Comparative efficacy and acceptability of licensed dose intranasal corticosteroids for moderate-to-severe allergic rhinitis: a systematic review and network meta-analysis

Abstract

No evidence shows that one intranasal corticosteroid (INCS) is better than another for treating moderate-to-severe allergic rhinitis (AR). This network meta-analysis assessed the comparative efficacy and acceptability of licensed dose aqueous INCSs. PubMed/MEDLINE, Scopus, EMBASE, and the Cochrane Central Register of Controlled Trials were searched until 31 March 2022. Eligible studies included randomized controlled trials comparing INCSs with placebo or other types of INCSs in patients with moderate-to-severe allergic rhinitis.

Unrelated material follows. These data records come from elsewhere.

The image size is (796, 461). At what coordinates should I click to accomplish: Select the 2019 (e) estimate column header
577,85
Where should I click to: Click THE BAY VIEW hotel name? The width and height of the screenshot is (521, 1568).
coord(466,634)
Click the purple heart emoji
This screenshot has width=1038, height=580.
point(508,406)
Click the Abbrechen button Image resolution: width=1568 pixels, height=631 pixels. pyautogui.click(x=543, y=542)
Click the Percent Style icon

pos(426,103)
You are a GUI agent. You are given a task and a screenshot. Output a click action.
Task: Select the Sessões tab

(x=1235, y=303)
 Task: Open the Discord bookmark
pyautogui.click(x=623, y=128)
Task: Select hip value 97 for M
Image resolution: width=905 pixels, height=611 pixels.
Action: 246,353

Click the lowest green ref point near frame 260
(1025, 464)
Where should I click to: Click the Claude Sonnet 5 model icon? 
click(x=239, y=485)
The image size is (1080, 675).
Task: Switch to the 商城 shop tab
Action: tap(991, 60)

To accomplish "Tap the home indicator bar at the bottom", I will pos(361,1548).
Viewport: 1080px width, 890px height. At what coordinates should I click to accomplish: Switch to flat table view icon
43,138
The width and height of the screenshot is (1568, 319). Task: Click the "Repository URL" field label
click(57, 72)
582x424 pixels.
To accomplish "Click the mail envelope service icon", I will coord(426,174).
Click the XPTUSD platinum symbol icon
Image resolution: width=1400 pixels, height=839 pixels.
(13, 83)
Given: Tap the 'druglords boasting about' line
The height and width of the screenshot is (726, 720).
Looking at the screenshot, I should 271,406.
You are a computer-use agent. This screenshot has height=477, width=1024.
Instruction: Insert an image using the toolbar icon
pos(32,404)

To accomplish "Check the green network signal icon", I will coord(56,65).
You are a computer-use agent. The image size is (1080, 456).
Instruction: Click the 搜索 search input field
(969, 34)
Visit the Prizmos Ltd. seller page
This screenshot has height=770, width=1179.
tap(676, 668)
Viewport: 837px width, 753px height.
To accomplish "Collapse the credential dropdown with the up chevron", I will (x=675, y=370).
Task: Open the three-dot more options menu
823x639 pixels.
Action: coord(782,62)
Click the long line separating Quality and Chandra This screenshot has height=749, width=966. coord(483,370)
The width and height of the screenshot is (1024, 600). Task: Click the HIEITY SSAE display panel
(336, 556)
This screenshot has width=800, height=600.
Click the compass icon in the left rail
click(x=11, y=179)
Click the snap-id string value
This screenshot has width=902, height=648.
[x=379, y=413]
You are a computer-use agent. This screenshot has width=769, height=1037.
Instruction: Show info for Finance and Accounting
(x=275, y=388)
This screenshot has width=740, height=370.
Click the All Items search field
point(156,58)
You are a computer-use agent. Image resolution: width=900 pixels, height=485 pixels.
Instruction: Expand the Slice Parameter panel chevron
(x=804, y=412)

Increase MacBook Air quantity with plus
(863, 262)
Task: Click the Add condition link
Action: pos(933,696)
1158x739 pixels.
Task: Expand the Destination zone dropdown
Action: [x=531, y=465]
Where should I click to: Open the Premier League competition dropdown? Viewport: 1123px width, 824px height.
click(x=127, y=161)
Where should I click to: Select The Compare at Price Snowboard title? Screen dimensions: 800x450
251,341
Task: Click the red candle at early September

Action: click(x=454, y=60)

Two reviewers independently screened and extracted data following the Preferred Reporting Items in Systematic Reviews and Meta-analysis guideline. A random-effects model was used for data pooling. Continuous outcomes were expressed as standardized mean difference (SMD). The primary outcomes were the efficacy in improving total nasal symptom score (TNSS) and treatment acceptability (the study dropout). We included 26 studies, 13 with 5,134 seasonal AR patients and 13 with 4,393 perennial AR patients. Most placebo-controlled studies had a moderate quality of evidence. In seasonal AR, mometasone furoate (MF) was ranked the highest efficacy, followed by fluticasone furoate (FF), ciclesonide (CIC), fluticasone propionate and triamcinolone acetonide (TAA) (SMD −0.47, 95% CI: −0.63 to −0.31; −0.46, 95% CI: −0.59 to −0.33; −0.44, 95% CI: −0.75 to −0.13; −0.42, 95% CI: −0.67 to −0.17 and −0.41, 95% CI: −0.81 to −0.00), In perennial AR, budesonide was ranked the highest efficacy, followed by FF, TAA, CIC, and MF (SMD −0.43, 95% CI: −0.75 to −0.11; −0.36, 95% CI: −0.53 to −0.19; −0.32, 95% CI: −0.54 to −0.10; −0.29, 95% CI: −0.48 to −0.11; and −0.28, 95% CI: −0.55 to −0.01). The acceptability of all included INCSs was not inferior to the placebo. According to our indirect comparison, some INCSs have superior efficacy to others with moderate quality of evidence in most placebo-controlled studies for treating moderate-to-severe AR.